Patton v. Aetna Ins. Co., 595 F. Supp. 533 (N.D. Miss. 1984)

US District Court for the Northern District of Mississippi - 595 F. Supp. 533 (N.D. Miss. 1984)
September 17, 1984

595 F. Supp. 533 (1984)

Hezekiah PATTON, Jr., Plaintiff,
AETNA INSURANCE COMPANY and Shaw-Shelby Insurance Agency, Inc., Defendants.

No. DC83-263-NB-D.

United States District Court, N.D. Mississippi, Delta Division.

September 17, 1984.

*534 Ellis Turnage, Cleveland, Miss., for plaintiff.

Roy A. Smith, Jr., Jackson, Miss., for defendants.


BIGGERS, District Judge.

This cause came on for hearing on the defendants' motions for summary judgment, the plaintiff's cross-motion for partial summary judgment as to the issue of coverage under an insurance policy, and the defendants' alternative motions for partial summary judgment as to the issue of punitive damages. Having considered the pleadings, affidavits, depositions, and memoranda filed by the parties, and being fully advised in the premises thereof, the court is now in a position to rule on these motions.

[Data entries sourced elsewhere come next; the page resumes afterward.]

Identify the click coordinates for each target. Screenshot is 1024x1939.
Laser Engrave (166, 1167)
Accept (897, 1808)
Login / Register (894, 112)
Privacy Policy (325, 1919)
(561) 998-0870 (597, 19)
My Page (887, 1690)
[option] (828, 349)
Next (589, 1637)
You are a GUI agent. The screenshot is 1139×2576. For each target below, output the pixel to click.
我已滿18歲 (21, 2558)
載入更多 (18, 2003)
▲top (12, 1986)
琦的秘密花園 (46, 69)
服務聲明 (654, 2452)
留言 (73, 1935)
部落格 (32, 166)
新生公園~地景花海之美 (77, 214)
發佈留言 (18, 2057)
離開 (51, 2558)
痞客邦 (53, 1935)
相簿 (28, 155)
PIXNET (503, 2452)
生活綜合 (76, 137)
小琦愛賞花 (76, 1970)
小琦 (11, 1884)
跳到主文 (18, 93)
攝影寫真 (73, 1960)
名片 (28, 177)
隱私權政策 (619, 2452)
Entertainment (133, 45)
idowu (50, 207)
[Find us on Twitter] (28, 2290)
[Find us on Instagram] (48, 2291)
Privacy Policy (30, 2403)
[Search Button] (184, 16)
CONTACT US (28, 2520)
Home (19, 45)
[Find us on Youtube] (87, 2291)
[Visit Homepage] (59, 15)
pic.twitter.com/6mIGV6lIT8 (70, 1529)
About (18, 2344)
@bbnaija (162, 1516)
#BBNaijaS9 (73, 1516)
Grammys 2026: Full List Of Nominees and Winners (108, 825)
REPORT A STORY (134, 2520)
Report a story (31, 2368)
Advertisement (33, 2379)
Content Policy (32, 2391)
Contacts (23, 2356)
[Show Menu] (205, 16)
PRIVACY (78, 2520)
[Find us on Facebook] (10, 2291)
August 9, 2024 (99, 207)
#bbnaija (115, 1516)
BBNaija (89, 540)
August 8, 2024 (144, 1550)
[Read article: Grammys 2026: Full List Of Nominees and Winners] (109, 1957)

This cause arose from the following facts, which are undisputed unless otherwise indicated. The plaintiff Hezekiah Patton, Jr. (Patton) purchased an old vacant house, which he intended to remodel into a convenience store. After obtaining a renovation loan, the plaintiff purchased two insurance policies on the house. The second insurance policy, a $40,000.00 "builder's risk" policy with the defendant Aetna Insurance Company (Aetna) which is the subject matter of this suit, was sold to the plaintiff on September 11, 1980, by the defendant Shaw-Shelby Insurance Agency, Inc. (Shaw-Shelby). This policy by its terms protected against certain types of damages occurring to the building "while in the course of construction." The house was destroyed by a fire of unknown origin on October 3, 1980. Apparently, the only work which had been performed at that time was the unhooking of plumbing and gas lines, the removal of a furnace, the removal of lattice work around the house, and discussions with two contractors regarding lowering of the house. The plaintiff seeks both recovery for the fire loss under the builder's risk policy as well as punitive damages; the defendants deny liability on the grounds that the house was not "in the course of construction" at the time of the fire.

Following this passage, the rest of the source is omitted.